The reason for the bad mortgages is that there was a market for the bad mortgages. All former underwriting guidelines about credit rate, income, down payment, job history, get completely tossed to the winds. Jokes are even made that NINJA (No income, no job, no assets) are perfectly acceptable. All you literally need to get a loan is a name and a social security number. No mortgage broker or loan officer previously would have even considered pushing through these loans before because they would have been laughed out of underwriting and the industry. So what changed?

1. Someone told all the loan people to go ahead and write any loan anyway because they had investors who would buy them. The mortgage brokers probably said, "huh? well, sure, ok - if you want them, I'll write them" and they did and they earned zillions of dollars in fees and commissions on mortgages that previously did not exist, because buyers for these loans did not exist previously.

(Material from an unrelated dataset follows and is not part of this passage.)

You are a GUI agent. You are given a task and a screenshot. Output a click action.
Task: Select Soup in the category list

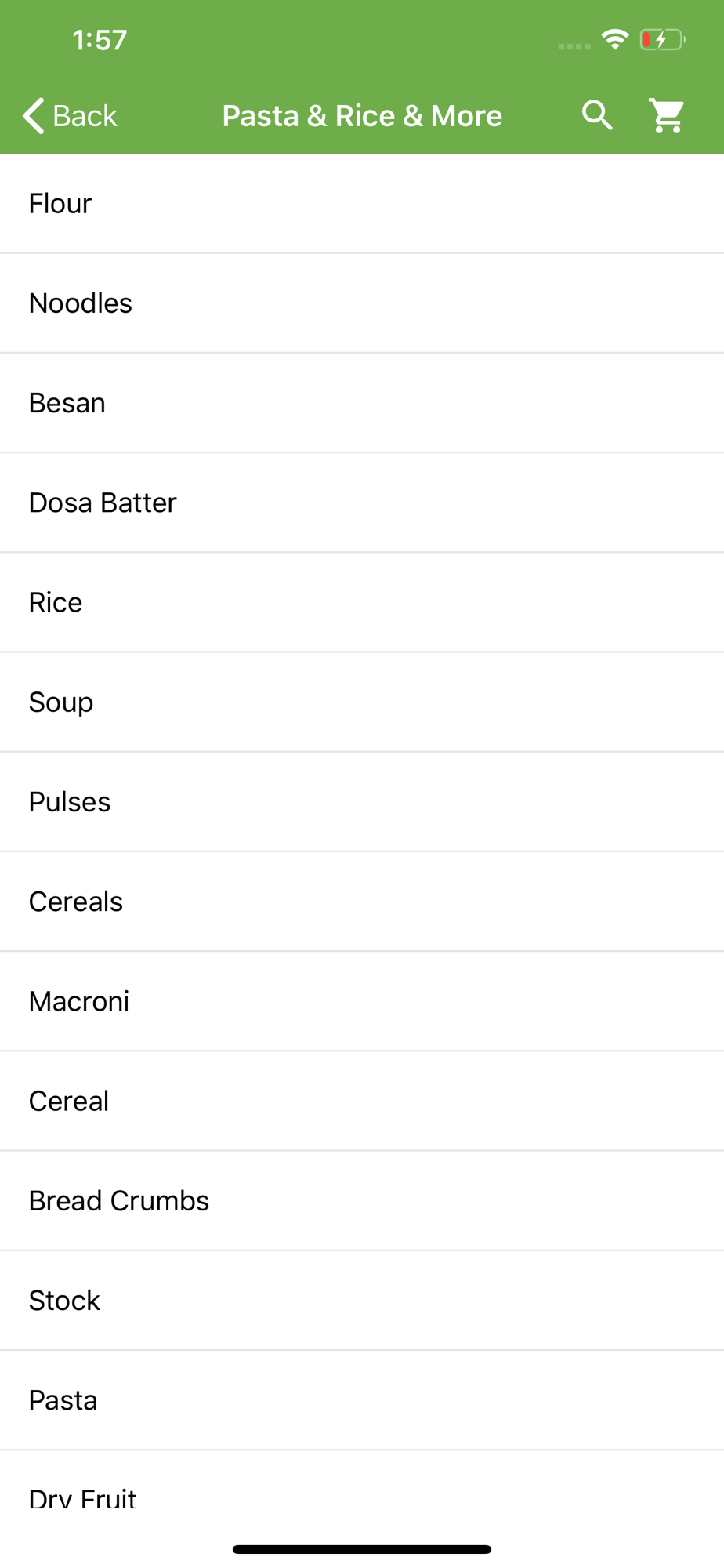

2. The someone or something who told the brokers to go ahead and write the bad loans didn't care, because they were going to bundle all the loans, good and bad into mortgage securities which they were going to sell and make a zillions of dollars in fees and commissions on mortgages that previously did not exist, because before buyers for the securities did not exist, but now they do.

3. The buyers for the securities don't care particularly about the underlying quality, and they probably even know how bad they are at this point, but they don't care, because they are actually going to bet AGAINST the securities by buying credit default swaps and THAT is how they are going to make the big bucks.

So that my friends, is why they needed BAD mortgages in the first place, so that they could bet against them later.

Imagine if the tulip mania people had the foresight in the olden days to run up the price of the tulips but to also be able to bet that the prices of the tulips will drop and that they would make EVEN more money on the downside.

It is unf!@#ing believable.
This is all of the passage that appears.